No one has to teach you. You already know how to do this. It’s natural. Intuitive. Automatic. And sometimes it gets out of control, revealing that things are more disordered in our lives than we would like to admit.
Leave it to comedians to point it out. They’re at least merciful in their critiques. They make us laugh instead of simply despairing. Well, maybe there’s still some despair in there too. Jim Gaffigan is a master at walking the line of humor, critique, and despair. He’s endearing because most of the laughs are at his own expense.
Lampooning the extremism of exercise culture (it’s funny because Jim is out of shape), Gaffigan exposes the absurdity of all the mirrors that line our sweat factories. Granted, it’s helpful to see if you’re doing an exercise correctly, but, if we’re honest, that accounts for less than 10% of total mirror usage. The rest of the time we’re either glorying in self, hyper-critiquing self, or manically comparing self to other selves nearby (and wondering what they’re thinking about self).

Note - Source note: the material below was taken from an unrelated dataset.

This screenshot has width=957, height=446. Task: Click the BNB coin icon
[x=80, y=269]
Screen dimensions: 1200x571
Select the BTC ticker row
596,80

Into this context, Gaffigan interjects a humor-drenched critique. Assuming the voice and cadence of a “gym-bro,” he gets on a roll:
“If I’m going to work out, I want to look at something… like myself. I wanna look at myself while I work on myself. I should do a recording so I can listen to myself, while I look at myself, while I work on myself. As I leaf through my Self Magazine, read how myself can improve myself. Maybe I’ll go to my Facebook page and post photos of myself. Read what myself has written about myself. Yo soy muy importante.”
Hysterical and cutting, right? Gaffigan calls out our rampant self-involvement and incessant pursuit of self-improvement. And it stings. But while we’re all guilty here to some degree, Gaffigan also illuminates something natural and good about us. The thing no one has to teach you. And that thing is to love and attend to yourself.
Self-Love
We automatically, instinctively care for ourselves. We naturally avoid discomfort and expend great amounts of effort and energy to ensure that we have what we need and even want. Think about it. When it comes to food, sleep, attention, pleasure, help, healing, friendship, and more, we subconsciously pursue what we think we need. Self-love is intuitive. And that’s not necessarily a bad thing. Where it goes wrong is in its relation to love for God and love for neighbor. When self-love overtakes the rightful priority of other loves and saps the energy that ought to be devoted to them, the brightness of humanity fades.

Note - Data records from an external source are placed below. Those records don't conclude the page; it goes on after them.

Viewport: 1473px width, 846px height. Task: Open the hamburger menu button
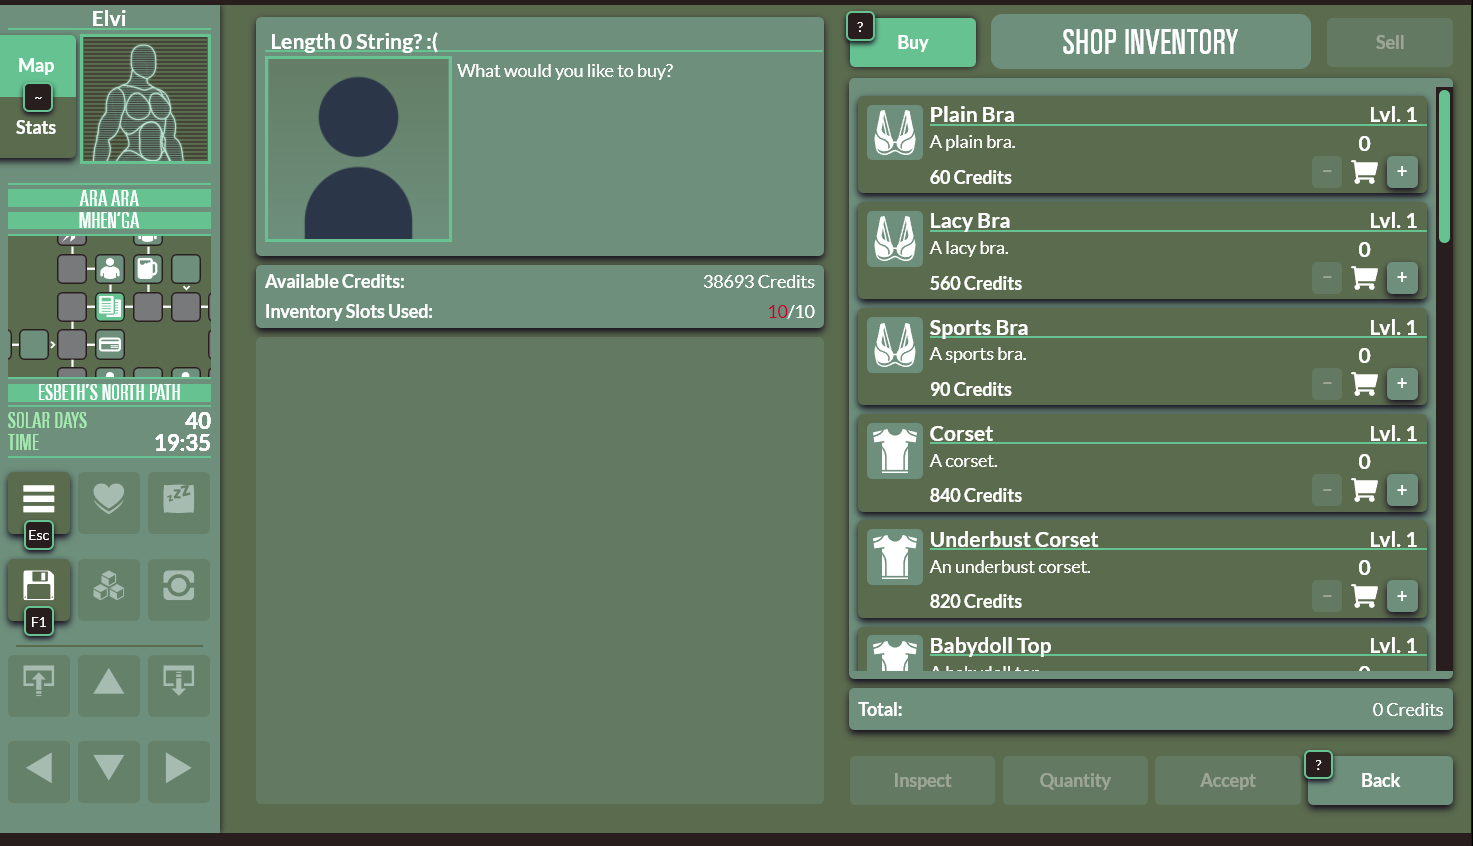pos(39,500)
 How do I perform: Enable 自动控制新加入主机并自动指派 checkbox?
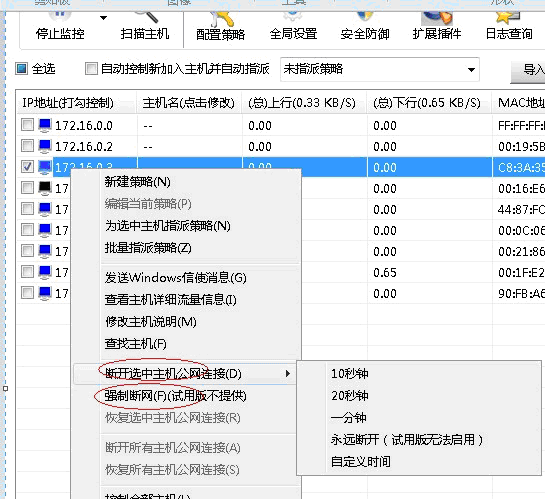tap(91, 69)
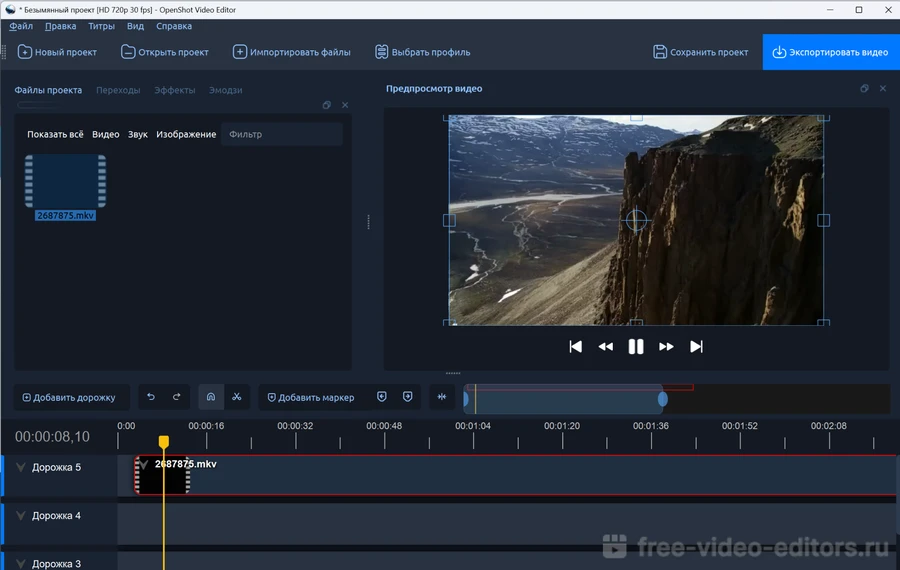Toggle the timeline snapping magnet
Image resolution: width=900 pixels, height=570 pixels.
click(x=211, y=397)
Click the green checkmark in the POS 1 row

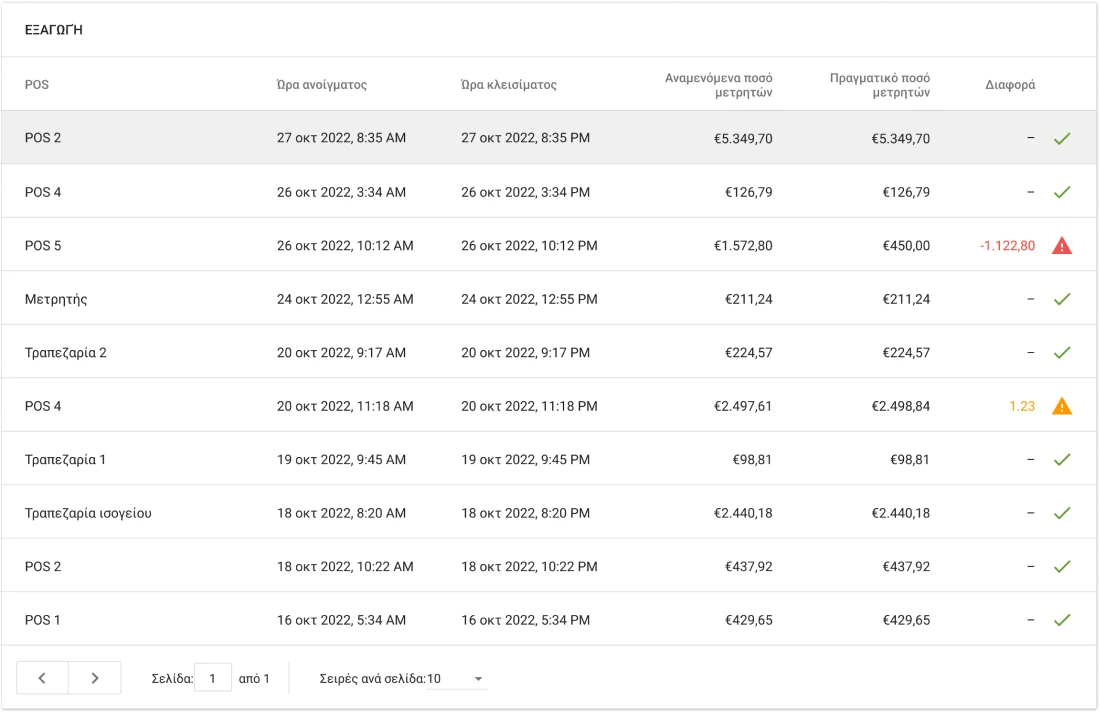[1061, 620]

I was a Christian school kid. So that meant we talked about the Bible and God-stuff every day. Even in P.E. My teacher had a mantra that we all were required to act out each day at the beginning of class. It had to do with various loves and their priority. We would start with both of our hands extended to the right and left and declare what we loved in descending order as we moved our hands and arms inward. We would start with God, while our arms were fully extended. And then move inwards to say “others.” Next, we moved them closer and would say “self.” Then, “things and activities.” And, finally, with gusto, we would smack our hands together and say “sin” (meaning sin was in no way to be loved).

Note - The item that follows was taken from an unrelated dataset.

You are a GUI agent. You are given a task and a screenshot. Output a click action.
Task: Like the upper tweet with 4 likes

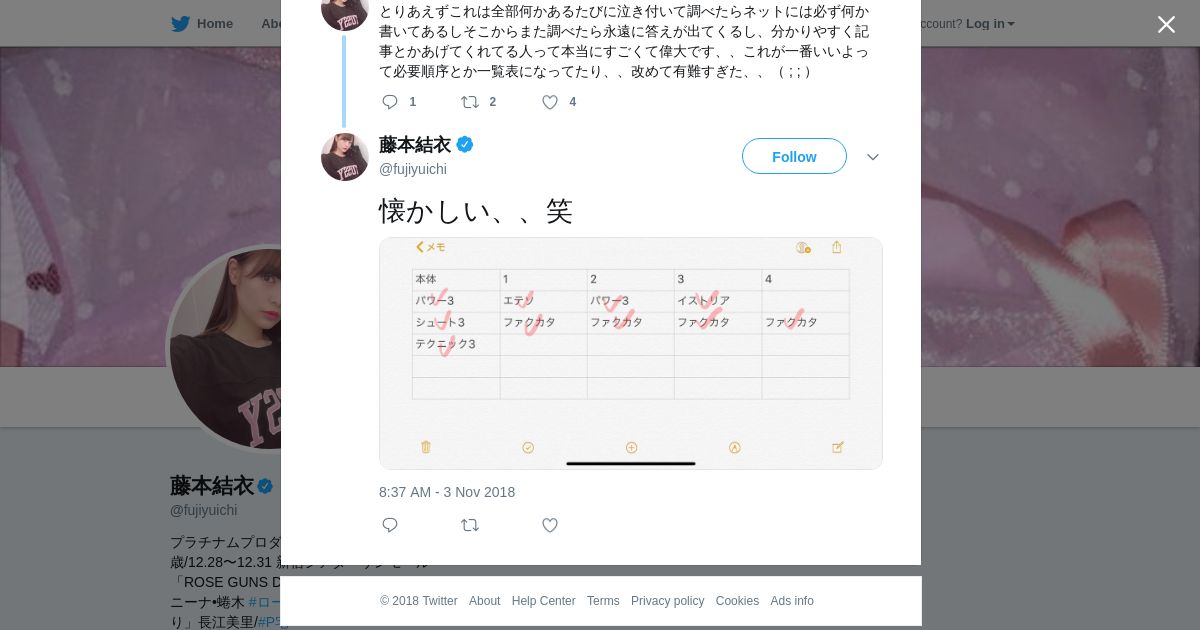550,102
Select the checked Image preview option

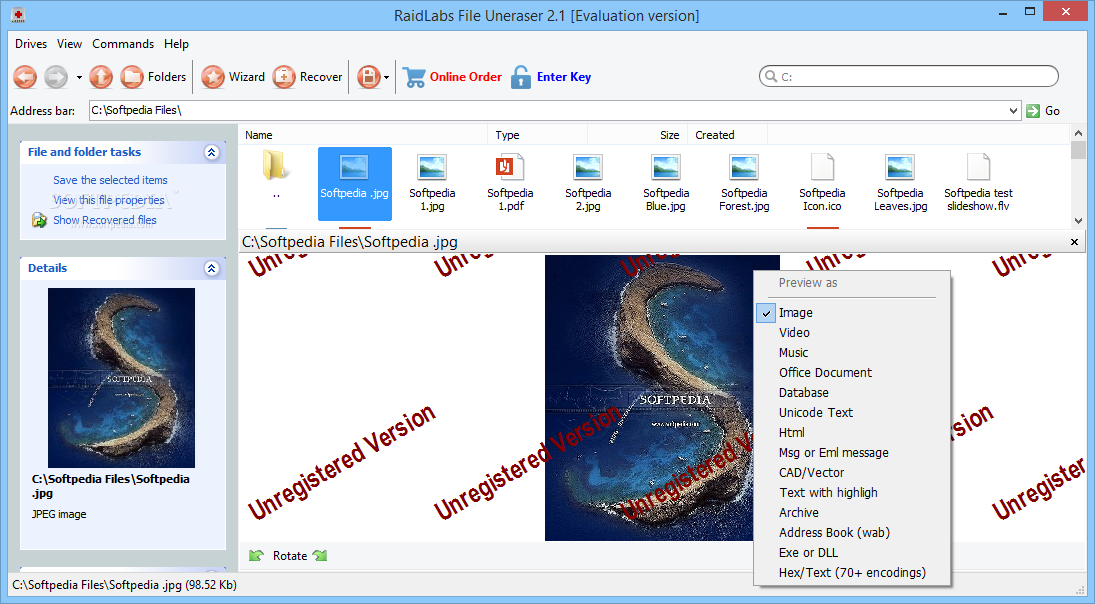(x=796, y=313)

While this was to me an innocuous and maybe even silly part of my childhood, it contains more profundity than I realized. There indeed is a God-ordained priority for our loves. St. Augustine wrestled this concept out of Scripture for us, summarizing,
“My weight is my love. By it I am carried wherever I am carried. By Thy gift [of the Spirit], we are enkindled and are carried upward.”[1]
We were made out of God’s eternal three-in-one love within Himself. And we were made to share in that love, carried or ascending upwards – and then radiate it outwards to others. But it is all intended to start with the love for God. The love that is inevitably drawn out of us when we catch a sight of His great love for us in Christ, believing in His truth and power. However, this is not my present point.
Neighbor Love
The love of God ought to be, unsurprisingly, at the top of the love priority list. But what’s next? According to my P.E. teacher it ought to be others. This sounds good, but is it correct? Probably. But a recent reading of Luke 10:25-37 gave me new insight into the priority of our loves and what loving our neighbor as ourselves entails.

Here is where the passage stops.